*Stated problem*:
Copy out every one of the following entries word for word, line by line in the same order.
## begin Records provided
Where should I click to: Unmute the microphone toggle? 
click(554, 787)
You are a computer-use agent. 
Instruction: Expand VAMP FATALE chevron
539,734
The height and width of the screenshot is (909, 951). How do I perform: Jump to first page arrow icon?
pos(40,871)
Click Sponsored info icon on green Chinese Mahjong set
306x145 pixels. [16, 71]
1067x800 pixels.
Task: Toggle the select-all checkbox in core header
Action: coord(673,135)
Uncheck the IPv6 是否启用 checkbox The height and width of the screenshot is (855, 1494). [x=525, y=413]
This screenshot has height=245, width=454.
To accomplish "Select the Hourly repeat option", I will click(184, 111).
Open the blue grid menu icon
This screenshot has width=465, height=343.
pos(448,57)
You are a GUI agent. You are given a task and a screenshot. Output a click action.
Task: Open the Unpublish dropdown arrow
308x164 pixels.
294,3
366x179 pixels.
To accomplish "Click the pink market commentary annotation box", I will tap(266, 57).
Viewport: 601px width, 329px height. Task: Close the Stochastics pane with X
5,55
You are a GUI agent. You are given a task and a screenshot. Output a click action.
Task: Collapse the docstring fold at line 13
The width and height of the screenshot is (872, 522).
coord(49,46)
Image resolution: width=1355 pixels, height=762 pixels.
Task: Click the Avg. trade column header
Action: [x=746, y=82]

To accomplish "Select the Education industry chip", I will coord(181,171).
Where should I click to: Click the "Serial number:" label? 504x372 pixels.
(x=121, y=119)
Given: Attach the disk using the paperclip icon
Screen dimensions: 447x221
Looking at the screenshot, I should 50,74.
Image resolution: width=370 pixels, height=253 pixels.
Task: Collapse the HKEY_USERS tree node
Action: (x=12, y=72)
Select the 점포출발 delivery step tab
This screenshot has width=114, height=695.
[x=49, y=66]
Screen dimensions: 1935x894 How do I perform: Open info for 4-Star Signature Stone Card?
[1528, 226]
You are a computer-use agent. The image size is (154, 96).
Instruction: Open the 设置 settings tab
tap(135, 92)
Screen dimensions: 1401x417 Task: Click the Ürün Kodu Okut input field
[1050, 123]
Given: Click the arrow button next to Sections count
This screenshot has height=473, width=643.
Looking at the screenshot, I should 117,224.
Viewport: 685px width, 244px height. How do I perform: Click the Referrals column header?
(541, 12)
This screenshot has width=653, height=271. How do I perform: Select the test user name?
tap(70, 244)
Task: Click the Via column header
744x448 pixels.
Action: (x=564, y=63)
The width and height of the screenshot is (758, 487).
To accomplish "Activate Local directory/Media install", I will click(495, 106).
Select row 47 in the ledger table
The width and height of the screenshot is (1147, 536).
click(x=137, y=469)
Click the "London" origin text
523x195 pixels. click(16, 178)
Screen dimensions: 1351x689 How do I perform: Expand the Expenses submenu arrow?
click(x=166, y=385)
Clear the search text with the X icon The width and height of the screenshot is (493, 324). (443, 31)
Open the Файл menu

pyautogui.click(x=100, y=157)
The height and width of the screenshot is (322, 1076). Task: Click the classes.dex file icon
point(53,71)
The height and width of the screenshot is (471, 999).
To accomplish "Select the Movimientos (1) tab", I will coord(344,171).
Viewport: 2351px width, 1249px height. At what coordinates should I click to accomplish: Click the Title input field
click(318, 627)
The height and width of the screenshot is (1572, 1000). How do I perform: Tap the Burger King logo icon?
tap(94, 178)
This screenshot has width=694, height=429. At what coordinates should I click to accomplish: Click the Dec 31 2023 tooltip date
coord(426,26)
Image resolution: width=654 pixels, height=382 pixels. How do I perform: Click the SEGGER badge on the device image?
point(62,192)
## end Records provided
*Written answer*:
Where should I click to: Unmute the microphone toggle? 
click(554, 787)
You are a computer-use agent. 
Instruction: Expand VAMP FATALE chevron
539,734
The height and width of the screenshot is (909, 951). How do I perform: Jump to first page arrow icon?
pos(40,871)
Click Sponsored info icon on green Chinese Mahjong set
306x145 pixels. [16, 71]
1067x800 pixels.
Task: Toggle the select-all checkbox in core header
Action: coord(673,135)
Uncheck the IPv6 是否启用 checkbox The height and width of the screenshot is (855, 1494). [x=525, y=413]
This screenshot has height=245, width=454.
To accomplish "Select the Hourly repeat option", I will click(184, 111).
Open the blue grid menu icon
This screenshot has width=465, height=343.
pos(448,57)
You are a GUI agent. You are given a task and a screenshot. Output a click action.
Task: Open the Unpublish dropdown arrow
308x164 pixels.
294,3
366x179 pixels.
To accomplish "Click the pink market commentary annotation box", I will tap(266, 57).
Viewport: 601px width, 329px height. Task: Close the Stochastics pane with X
5,55
You are a GUI agent. You are given a task and a screenshot. Output a click action.
Task: Collapse the docstring fold at line 13
The width and height of the screenshot is (872, 522).
coord(49,46)
Image resolution: width=1355 pixels, height=762 pixels.
Task: Click the Avg. trade column header
Action: [x=746, y=82]

To accomplish "Select the Education industry chip", I will coord(181,171).
Where should I click to: Click the "Serial number:" label? 504x372 pixels.
(x=121, y=119)
Given: Attach the disk using the paperclip icon
Screen dimensions: 447x221
Looking at the screenshot, I should 50,74.
Image resolution: width=370 pixels, height=253 pixels.
Task: Collapse the HKEY_USERS tree node
Action: (x=12, y=72)
Select the 점포출발 delivery step tab
This screenshot has width=114, height=695.
[x=49, y=66]
Screen dimensions: 1935x894 How do I perform: Open info for 4-Star Signature Stone Card?
[1528, 226]
You are a computer-use agent. The image size is (154, 96).
Instruction: Open the 设置 settings tab
tap(135, 92)
Screen dimensions: 1401x417 Task: Click the Ürün Kodu Okut input field
[1050, 123]
Given: Click the arrow button next to Sections count
This screenshot has height=473, width=643.
Looking at the screenshot, I should 117,224.
Viewport: 685px width, 244px height. How do I perform: Click the Referrals column header?
(541, 12)
This screenshot has width=653, height=271. How do I perform: Select the test user name?
tap(70, 244)
Task: Click the Via column header
744x448 pixels.
Action: (x=564, y=63)
The width and height of the screenshot is (758, 487).
To accomplish "Activate Local directory/Media install", I will click(495, 106).
Select row 47 in the ledger table
The width and height of the screenshot is (1147, 536).
click(x=137, y=469)
Click the "London" origin text
523x195 pixels. click(16, 178)
Screen dimensions: 1351x689 How do I perform: Expand the Expenses submenu arrow?
click(x=166, y=385)
Clear the search text with the X icon The width and height of the screenshot is (493, 324). (443, 31)
Open the Файл menu

pyautogui.click(x=100, y=157)
The height and width of the screenshot is (322, 1076). Task: Click the classes.dex file icon
point(53,71)
The height and width of the screenshot is (471, 999).
To accomplish "Select the Movimientos (1) tab", I will coord(344,171).
Viewport: 2351px width, 1249px height. At what coordinates should I click to accomplish: Click the Title input field
click(318, 627)
The height and width of the screenshot is (1572, 1000). How do I perform: Tap the Burger King logo icon?
tap(94, 178)
This screenshot has width=694, height=429. At what coordinates should I click to accomplish: Click the Dec 31 2023 tooltip date
coord(426,26)
Image resolution: width=654 pixels, height=382 pixels. How do I perform: Click the SEGGER badge on the device image?
point(62,192)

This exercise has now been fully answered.